Bei einer Adenomyosis ist die Einlage einer Hormonspirale empfehlenswert, da sie die Blutungsstärke schnell und effektiv senkt. »Größere Corpuspolypen erfordern meistens doch eine operative Gebärmutterspiegelung, um die Polypen zu entfernen.« In Fällen, in denen eine pharmakologische Therapie versagt, sei bei Patientinnen mit abgeschlossener Familienplanung die Endometriumablation eine sinnvolle organerhaltende Methode. Dabei wird die Gebärmutterschleimhaut verschorft oder abgetragen. Die letzte chirurgische Option bei therapierefraktären Fällen sei die Hysterektomie, also die Entfernung der kompletten Gebärmutter.
In der Apotheke können betroffene Frauen nach Präparaten mit Eisen oder Folsäure zur Anämieprävention fragen. »Wenn der Hb-Wert erniedrigt ist, sollte in jedem Fall eine Eisensubstitution erfolgen«, sagt Römer. Bei fortbestehender Hypermenorrhö sei eine Eisensubstitution allerdings langfristig nicht effektiv. Daher müsse stets die Ursache der Blutungsstörung therapiert werden. Das Apothekenteam sollte Patientinnen, die über schwere Blutungen klagen, ermutigen, sich frühzeitig an einen Arzt zu wenden. Auch regelmäßige Vorsorgeuntersuchungen sind wichtig, da sie dazu beitragen, gynäkologische Erkrankungen früh zu erkennen.
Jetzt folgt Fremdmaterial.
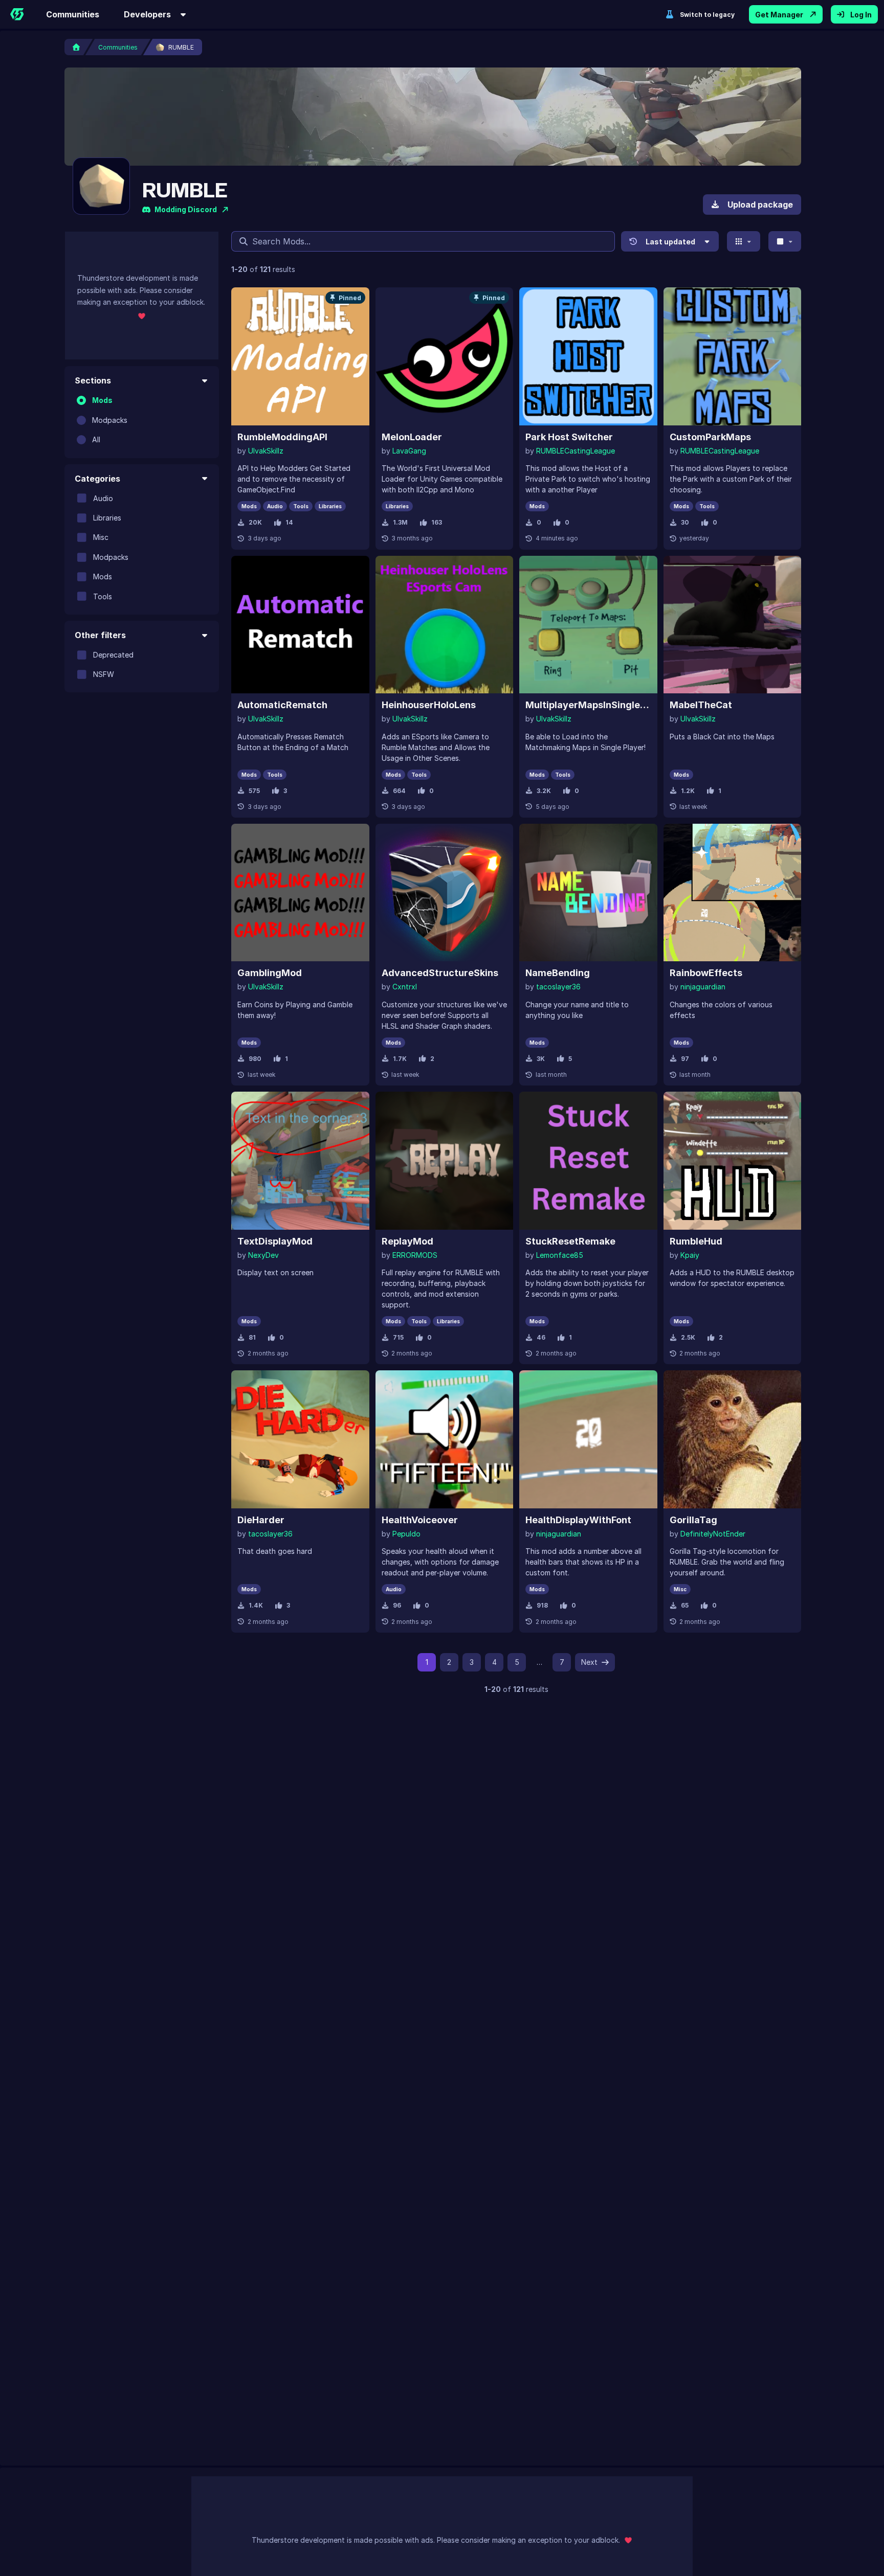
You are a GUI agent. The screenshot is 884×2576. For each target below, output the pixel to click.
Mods (102, 400)
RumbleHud (696, 1241)
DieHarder (260, 1520)
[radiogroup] (142, 420)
Als OTC-Produkte stehen nicht steroidale Antirheumatika (NSAR) wie Ibuprofen, Naproxen oder Diclofenac zur Verfügung. Sie wirken analgetisch und blutungsreduzierend, indem sie Prostaglandine hemmen, stellen jedoch allenfalls eine ergänzende oder vorübergehende Maßnahme dar. Von der Anwendung von Acetylsalicylsäure (ASS) sollten Frauen bei einer starken Periodenblutung wegen der gerinnungshemmenden Wirkung absehen.